##### Data for processing #####

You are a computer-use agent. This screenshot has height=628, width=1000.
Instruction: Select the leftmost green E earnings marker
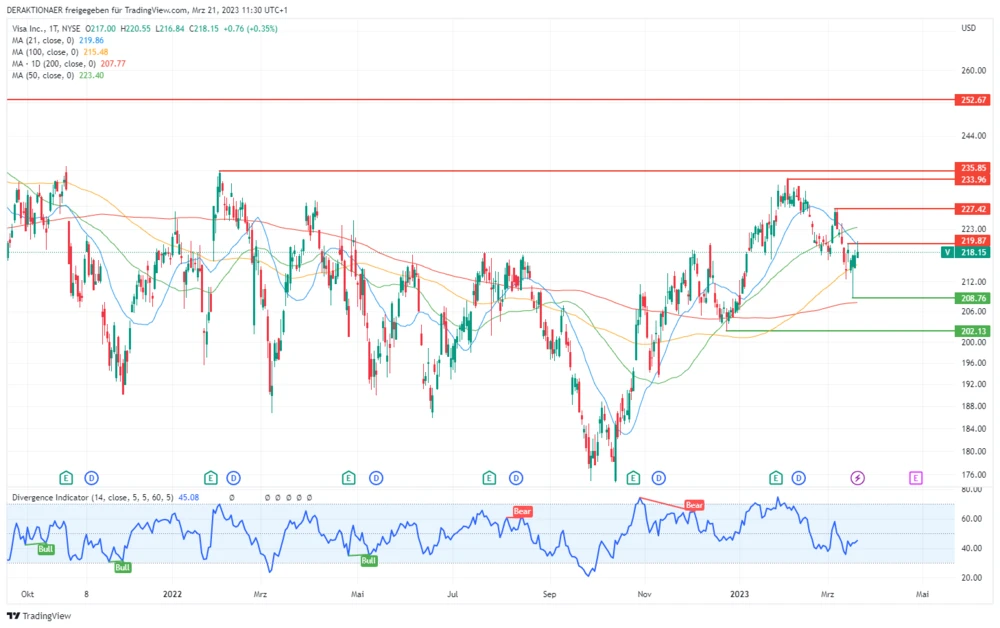click(x=67, y=478)
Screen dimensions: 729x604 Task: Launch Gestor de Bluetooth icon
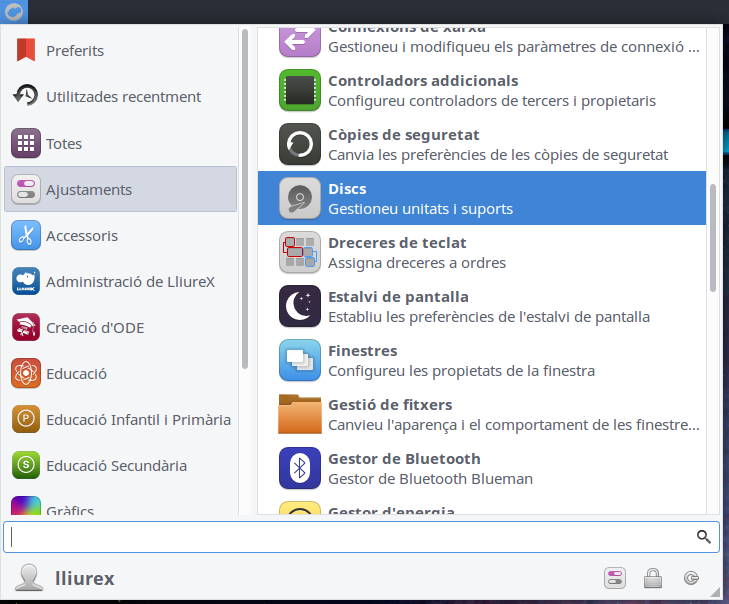[299, 468]
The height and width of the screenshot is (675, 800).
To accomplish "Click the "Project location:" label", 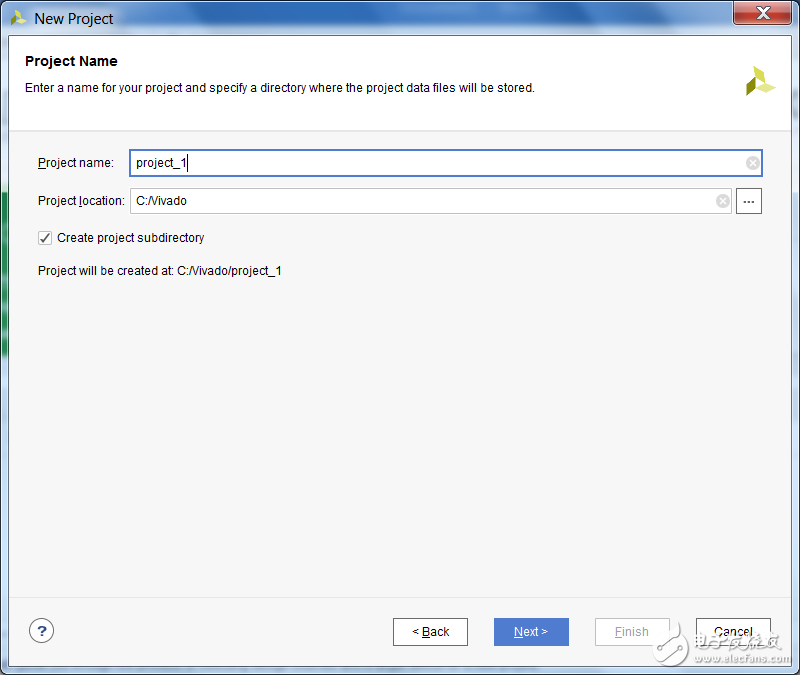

#####

Task directions
Restate, exactly as they appear, the line with "The height and" and all the lines after it up to the end of the data above; images do not belong in the copy.

Final answer
The height and width of the screenshot is (675, 800).
To accomplish "Click the "Project location:" label", 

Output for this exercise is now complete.